Sorot mata yang menuntut keadilan memang selalu menggelisahkan. Dul Karim telah menghabiskan dua linting keretek, sementara gagak berbulu sehitam sulang itu masih bertengger di atas dahan pohon akasia. Tatapannya tajam dan menusuk, seolah-olah hendak menelanjangi dosa besar Dul Karim, mengabarkan petaka, dan meminta pertanggungjawaban.
***
Udara terasa pekat. Awan seputih kapas dan langit bak gelaran tirai biru. Dari sela rimbun daun akasia masih tampak puncak Gunung Suroloyo —lebih tepat dikatakan bukit, serupa nasi yang dicetak menggunakan mangkuk agar berbentuk bulat sempurna— memunggungi langit.
Dul Karim terus mengayuh sepeda. Bulir keringat sebesar biji jagung mengaliri pelipisnya. Baru beberapa kali kayuhan, ia harus menghentikan laju sepedanya. Sebab, runcingnya bebatuan kapur bukan tidak mungkin akan menggelincirkan Dul Karim berikut sepedanya.

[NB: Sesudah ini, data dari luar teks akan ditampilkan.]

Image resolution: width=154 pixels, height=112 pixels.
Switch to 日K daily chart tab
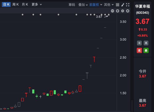click(x=6, y=5)
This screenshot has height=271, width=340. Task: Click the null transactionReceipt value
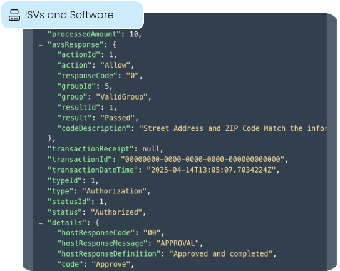tap(151, 149)
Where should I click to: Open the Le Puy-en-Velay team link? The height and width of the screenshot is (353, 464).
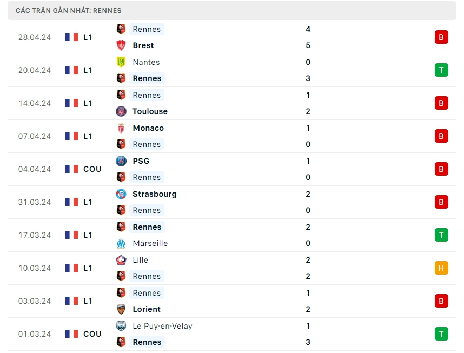point(162,326)
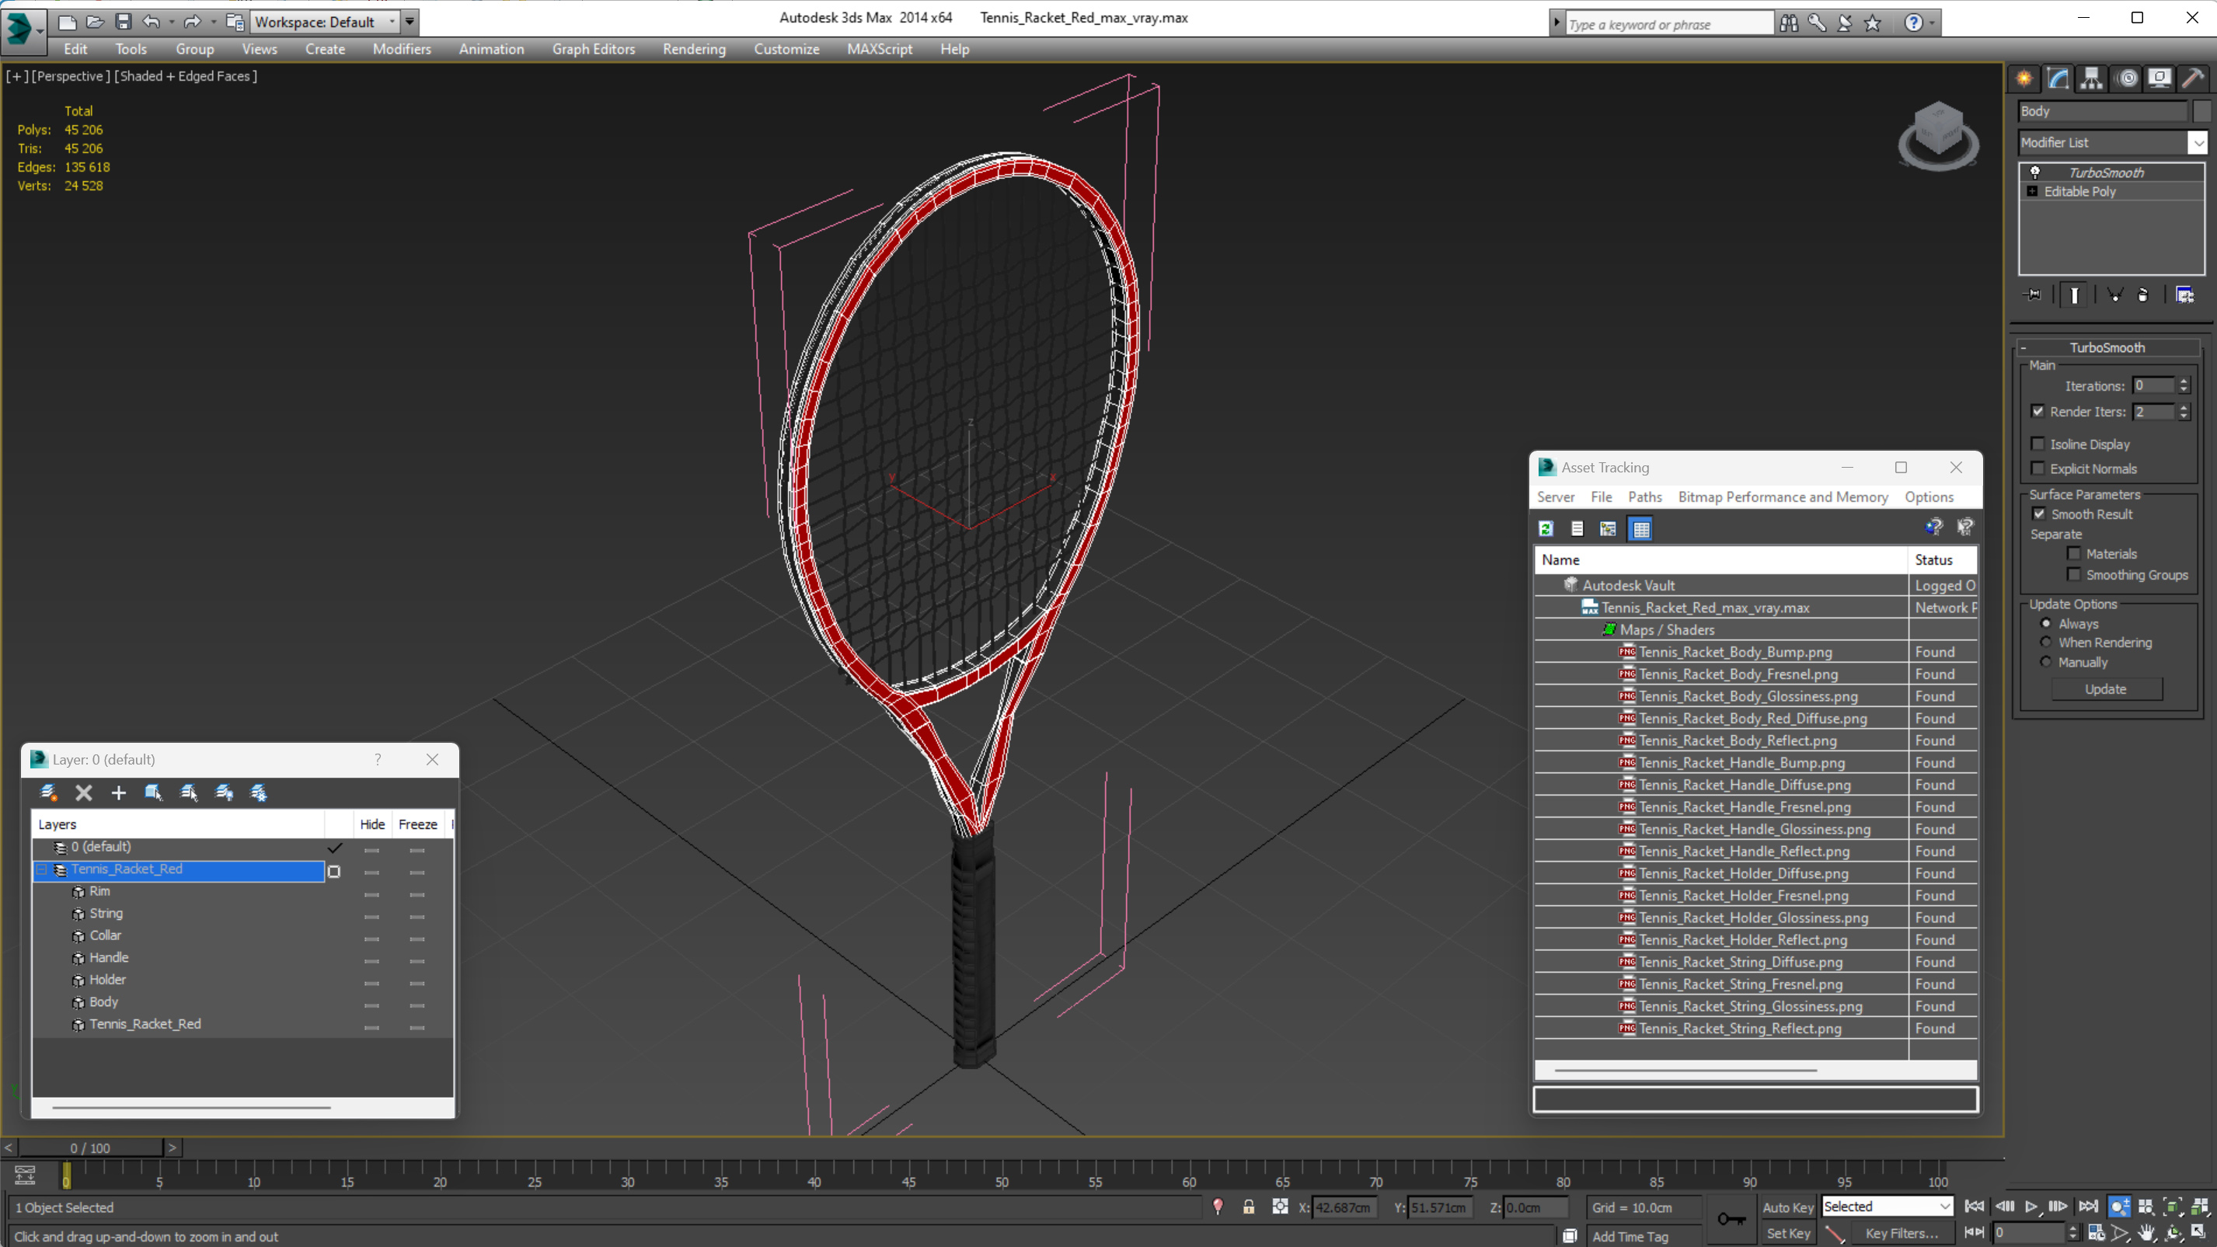Collapse the Tennis_Racket_Red layer tree
2217x1247 pixels.
click(40, 869)

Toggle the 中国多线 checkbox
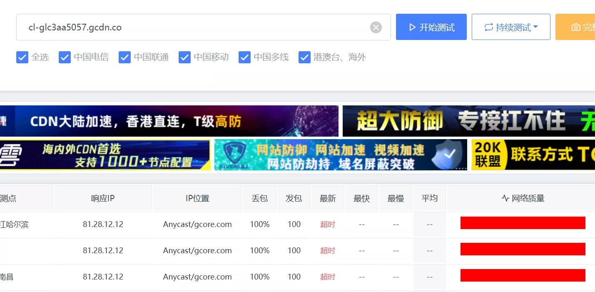coord(244,57)
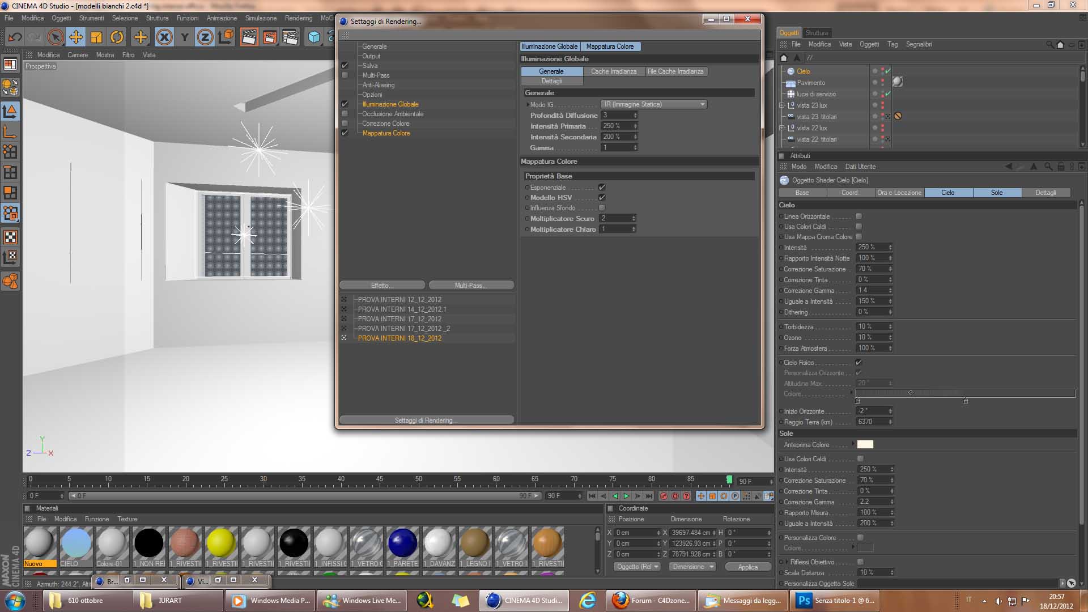
Task: Toggle the Influenza Sfondo checkbox
Action: [602, 208]
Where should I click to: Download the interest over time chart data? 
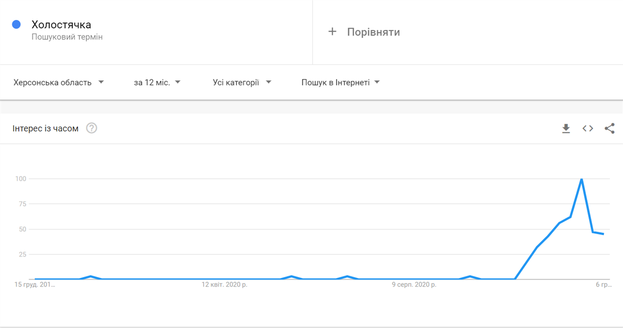coord(566,129)
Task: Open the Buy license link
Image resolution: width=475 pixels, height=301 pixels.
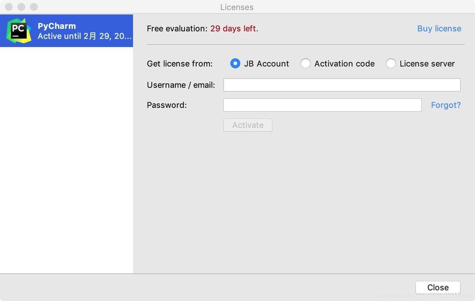Action: coord(439,29)
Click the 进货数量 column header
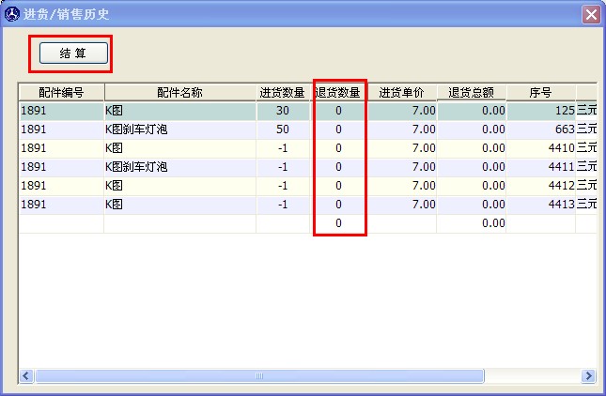 pyautogui.click(x=282, y=93)
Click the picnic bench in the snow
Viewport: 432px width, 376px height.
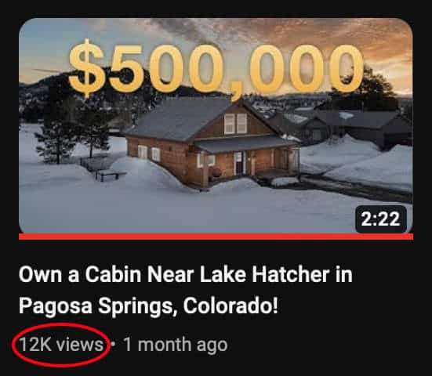point(111,175)
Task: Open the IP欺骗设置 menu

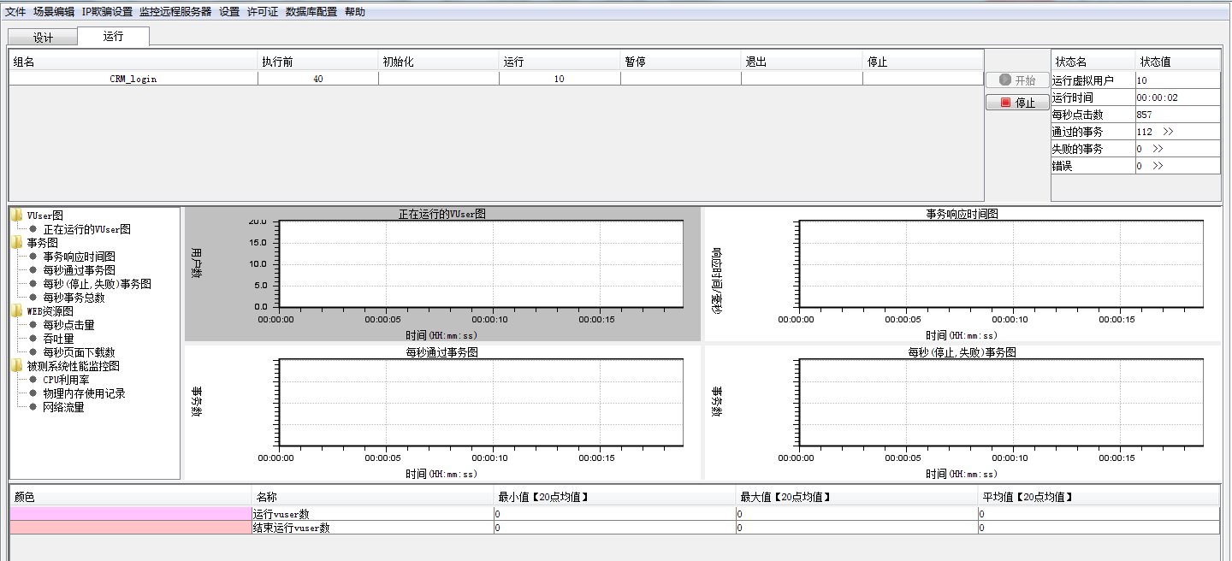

Sejatinya, Dul Karim telah mengangguk setuju. Diresmikan dengan tanda tangannya di atas meterai sepuluh ribu. Ia sudah membaca seluruh perjanjian yang tertulis sebelum ujung pena di tangannya menggores tinta di atas kertas putih. Itu artinya Dul Karim berhak atas cek seratus juta sebagai imbalan keikutsertaannya dalam penandatanganan izin tambang. Tetapi, Dul Karim sama sekali tidak menyangka bila kebahagiaan mengantongi uang sebanyak itu harus dibayar mahal dengan kondisi yang dialami saat ini.
Sesungguhnya, Dul Karim masih tidak percaya bisa memegang uang seratus juta. Jumlah yang tiada disangka-sangka sebelumnya. Dalam benaknya, ia tidak perlu menanam padi dan jagung beberapa tahun ke depan untuk memenuhi kebutuhan. Sebab, uang itu akan mencukupi semuanya, demikian pikir Dul Karim.
“Belikan motor, juga, ya, Pak. Orang-orang beli motor. Murti malu kalau ke mana-mana cuma pakai sepeda,” rengek anak pertamanya yang sebentar lagi merayakan kelulusan SMK. Telah lama ia mengidam-idamkan sepeda motor sebagaimana teman-temannya miliki. Maka, ketika mengetahui bapaknya menerima bonus atas izin lahan tambang yang cukup besar, Murti pun lekas-lekas mengutarakan keinginan itu. Maka, keesokan harinya sebuah motor matik tiba di rumah Dul Karim.